**Work order:** Restate the data below word for word, keeping each line intact.

**Material for the task:**

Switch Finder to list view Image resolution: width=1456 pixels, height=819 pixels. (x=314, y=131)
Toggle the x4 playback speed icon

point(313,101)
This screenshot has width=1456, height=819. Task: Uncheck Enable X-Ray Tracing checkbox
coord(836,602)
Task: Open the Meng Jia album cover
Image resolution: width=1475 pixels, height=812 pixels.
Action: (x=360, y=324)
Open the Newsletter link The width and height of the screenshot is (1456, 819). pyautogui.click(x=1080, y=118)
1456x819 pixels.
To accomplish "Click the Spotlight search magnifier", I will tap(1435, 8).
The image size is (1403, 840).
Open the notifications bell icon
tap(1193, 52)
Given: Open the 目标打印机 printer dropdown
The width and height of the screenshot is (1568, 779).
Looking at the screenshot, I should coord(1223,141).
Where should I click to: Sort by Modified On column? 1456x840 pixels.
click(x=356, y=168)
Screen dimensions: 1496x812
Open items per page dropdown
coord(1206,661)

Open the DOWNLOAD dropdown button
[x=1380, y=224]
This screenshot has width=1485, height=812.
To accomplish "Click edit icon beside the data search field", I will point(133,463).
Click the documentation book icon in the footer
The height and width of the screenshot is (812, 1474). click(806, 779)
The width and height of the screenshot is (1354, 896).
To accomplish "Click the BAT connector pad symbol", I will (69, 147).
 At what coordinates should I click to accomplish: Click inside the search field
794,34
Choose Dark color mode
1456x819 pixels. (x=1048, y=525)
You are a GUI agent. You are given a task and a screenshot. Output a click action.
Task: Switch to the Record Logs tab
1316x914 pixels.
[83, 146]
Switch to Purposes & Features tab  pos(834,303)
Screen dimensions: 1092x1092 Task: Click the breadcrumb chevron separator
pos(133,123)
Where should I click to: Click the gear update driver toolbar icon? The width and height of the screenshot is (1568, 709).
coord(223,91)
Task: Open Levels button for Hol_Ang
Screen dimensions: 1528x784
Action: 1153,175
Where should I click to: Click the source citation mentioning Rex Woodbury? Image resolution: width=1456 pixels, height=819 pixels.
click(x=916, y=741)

**Written response:**
Switch Finder to list view Image resolution: width=1456 pixels, height=819 pixels. (x=314, y=131)
Toggle the x4 playback speed icon

point(313,101)
This screenshot has width=1456, height=819. Task: Uncheck Enable X-Ray Tracing checkbox
coord(836,602)
Task: Open the Meng Jia album cover
Image resolution: width=1475 pixels, height=812 pixels.
Action: (x=360, y=324)
Open the Newsletter link The width and height of the screenshot is (1456, 819). pyautogui.click(x=1080, y=118)
1456x819 pixels.
To accomplish "Click the Spotlight search magnifier", I will tap(1435, 8).
The image size is (1403, 840).
Open the notifications bell icon
tap(1193, 52)
Given: Open the 目标打印机 printer dropdown
The width and height of the screenshot is (1568, 779).
Looking at the screenshot, I should coord(1223,141).
Where should I click to: Sort by Modified On column? 1456x840 pixels.
click(x=356, y=168)
Screen dimensions: 1496x812
Open items per page dropdown
coord(1206,661)

Open the DOWNLOAD dropdown button
[x=1380, y=224]
This screenshot has width=1485, height=812.
To accomplish "Click edit icon beside the data search field", I will point(133,463).
Click the documentation book icon in the footer
The height and width of the screenshot is (812, 1474). click(806, 779)
The width and height of the screenshot is (1354, 896).
To accomplish "Click the BAT connector pad symbol", I will (69, 147).
 At what coordinates should I click to accomplish: Click inside the search field
794,34
Choose Dark color mode
1456x819 pixels. (x=1048, y=525)
You are a GUI agent. You are given a task and a screenshot. Output a click action.
Task: Switch to the Record Logs tab
1316x914 pixels.
[83, 146]
Switch to Purposes & Features tab  pos(834,303)
Screen dimensions: 1092x1092 Task: Click the breadcrumb chevron separator
pos(133,123)
Where should I click to: Click the gear update driver toolbar icon? The width and height of the screenshot is (1568, 709).
coord(223,91)
Task: Open Levels button for Hol_Ang
Screen dimensions: 1528x784
Action: 1153,175
Where should I click to: Click the source citation mentioning Rex Woodbury? Image resolution: width=1456 pixels, height=819 pixels.
click(x=916, y=741)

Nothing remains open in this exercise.